Zeinab Azarbadegan discusses Jām-i Jam, a lithograph published in Tehran in 1856 and housed in Columbia’s offsite storage. She demonstrates the dual importance of this book in geographic knowledge production and as part of the library of Saʿīd Nafīsī, one of the most prominent Iranian scholars of Persian literature. Methodologically, her paper offers various ways to study a single lithograph to decipher larger historical processes in histories of education, translation, and print. The special issue concludes with an afterword written by Marwa Elshakry on the importance of conducting archival research on manuscript collections and the role of such collections held at North American and European libraries and archives in furthering the fields of intellectual history, history of the book, and history of science.

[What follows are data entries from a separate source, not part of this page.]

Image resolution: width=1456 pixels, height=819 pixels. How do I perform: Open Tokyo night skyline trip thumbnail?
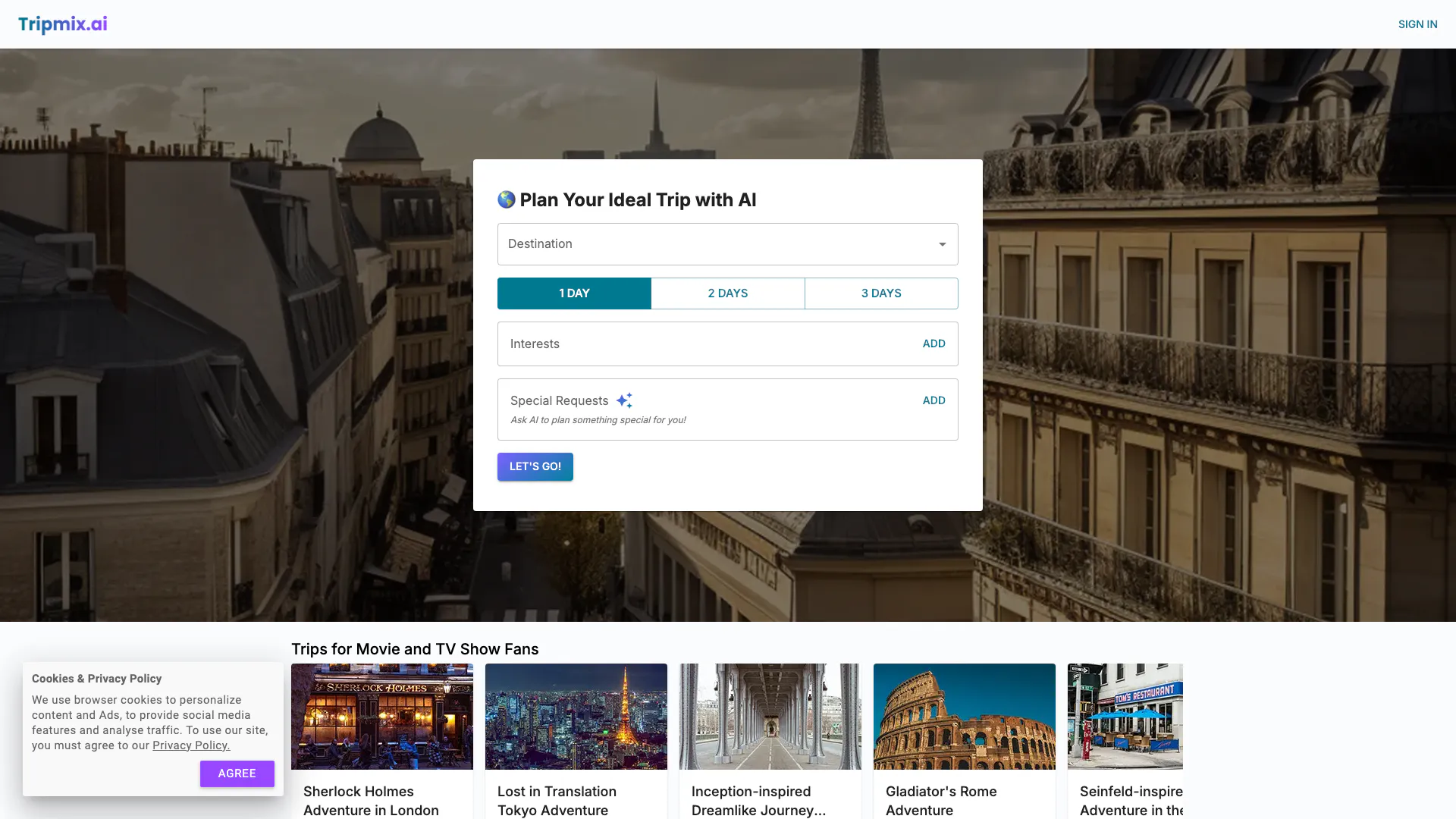click(x=576, y=717)
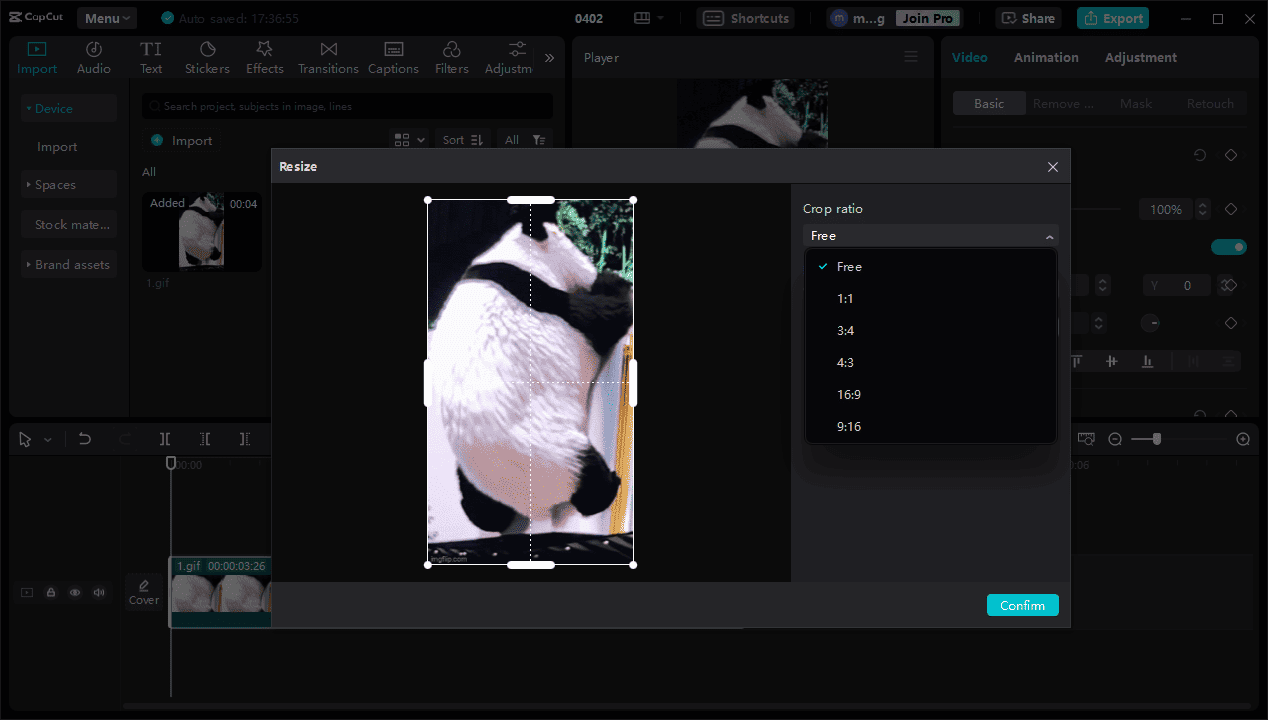
Task: Click the Confirm button in the Resize dialog
Action: click(x=1022, y=604)
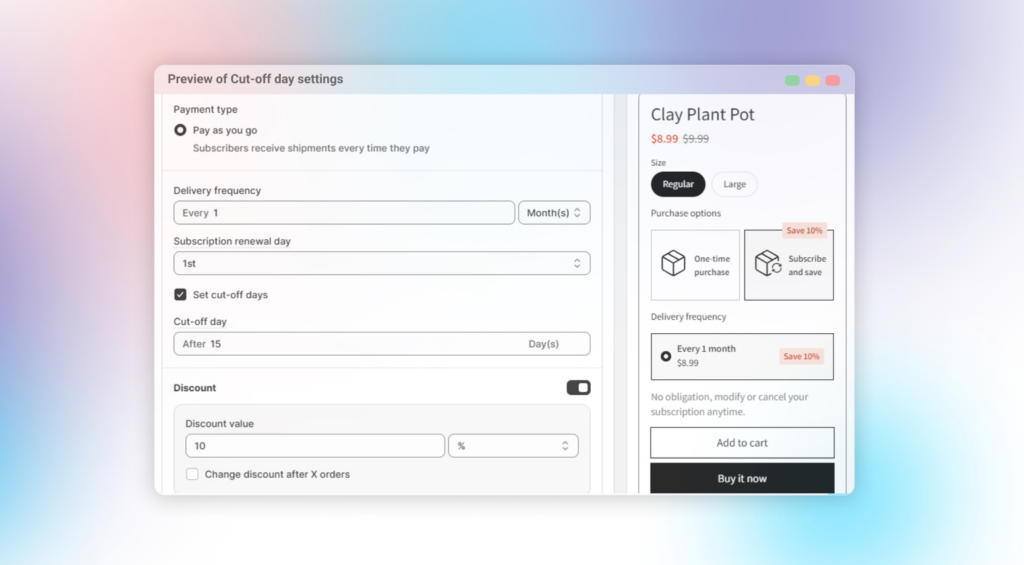Choose the Large size option
Screen dimensions: 1024x565
[x=734, y=184]
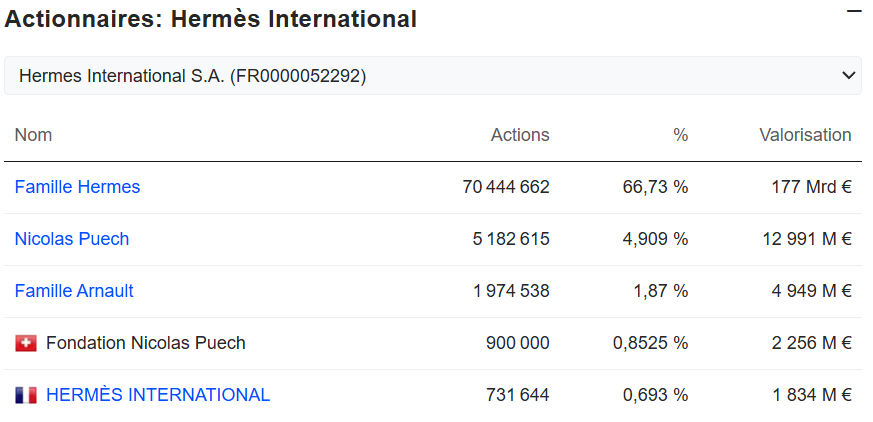Click the 177 Mrd € valuation cell

tap(810, 187)
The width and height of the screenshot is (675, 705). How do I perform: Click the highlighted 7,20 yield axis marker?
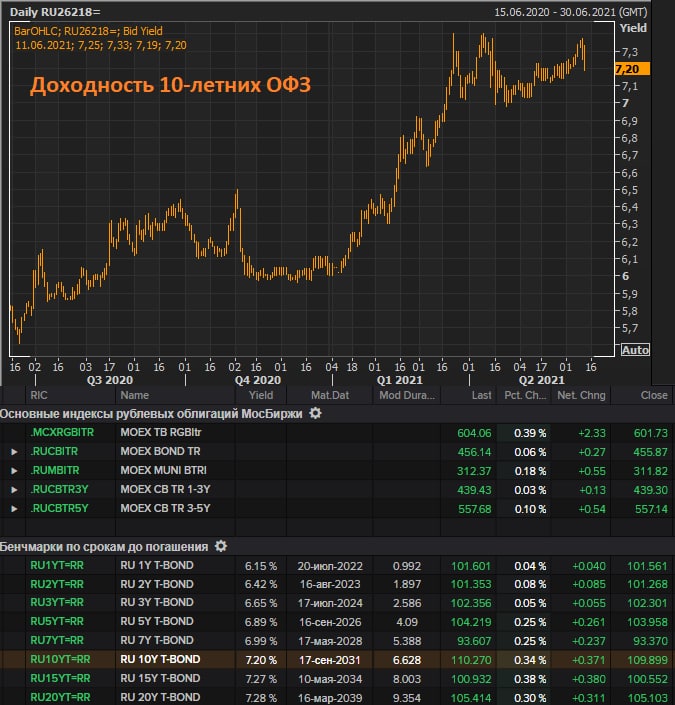pos(632,69)
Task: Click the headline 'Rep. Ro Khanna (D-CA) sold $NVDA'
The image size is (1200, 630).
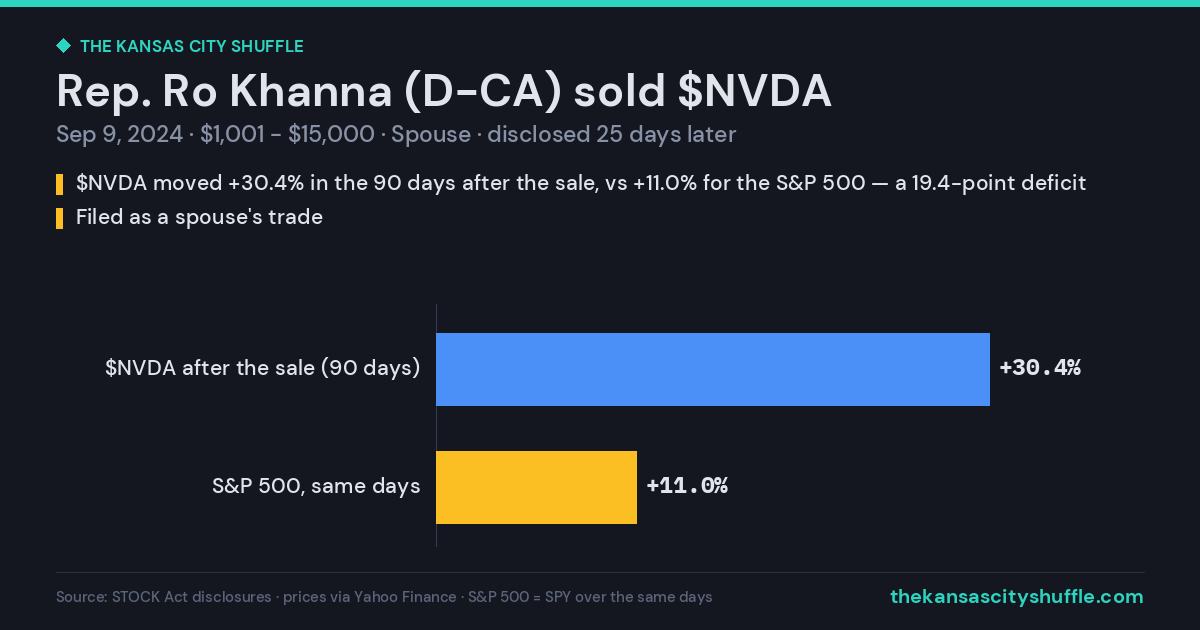Action: pyautogui.click(x=444, y=91)
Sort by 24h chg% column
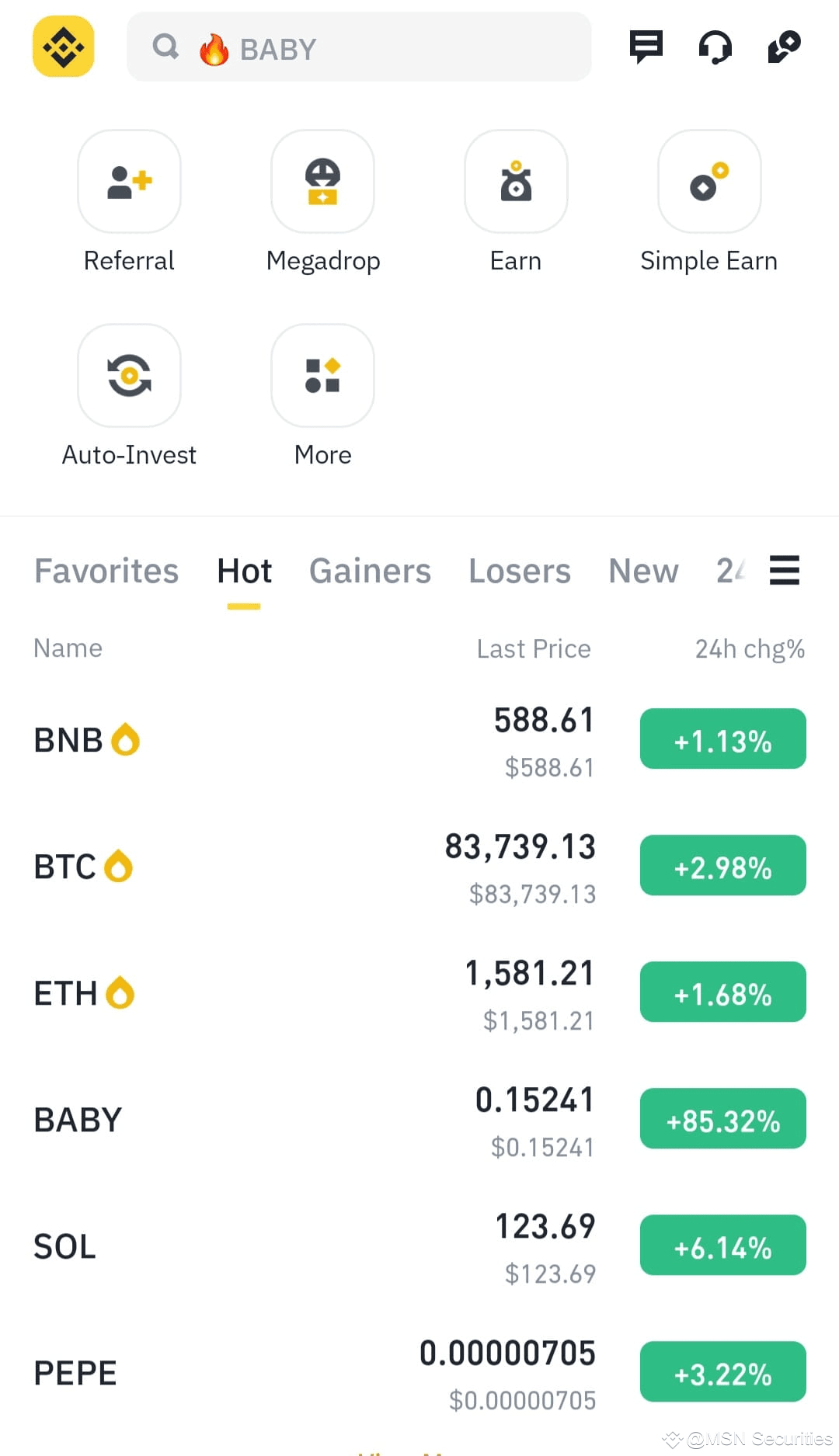This screenshot has height=1456, width=839. pyautogui.click(x=750, y=648)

This collaborative project would not have been possible in its many stages without the help, support, and sponsorship of numerous individuals and institutions within Columbia University, including but not limited to: RBML; Middle East Institute, specially Brinkley Messick; Office of the Dean of Social Science, Faculty of Arts and Sciences; Office of the University Librarian, specially Ann Thornton; Center for International History, Center for Science and Society, specially Pamela Smith; Institute of Religion, Culture, and Public Life (IRCPL); Department of Anthropology; Department of History; Department of Art History and Archaeology; Department of Middle Eastern, South Asian, and African Studies (MESAAS). Outside Columbia, this project is indebted to Hossein Modarressi, Kelly Tuttle, and the Andrew W. Mellon Foundation.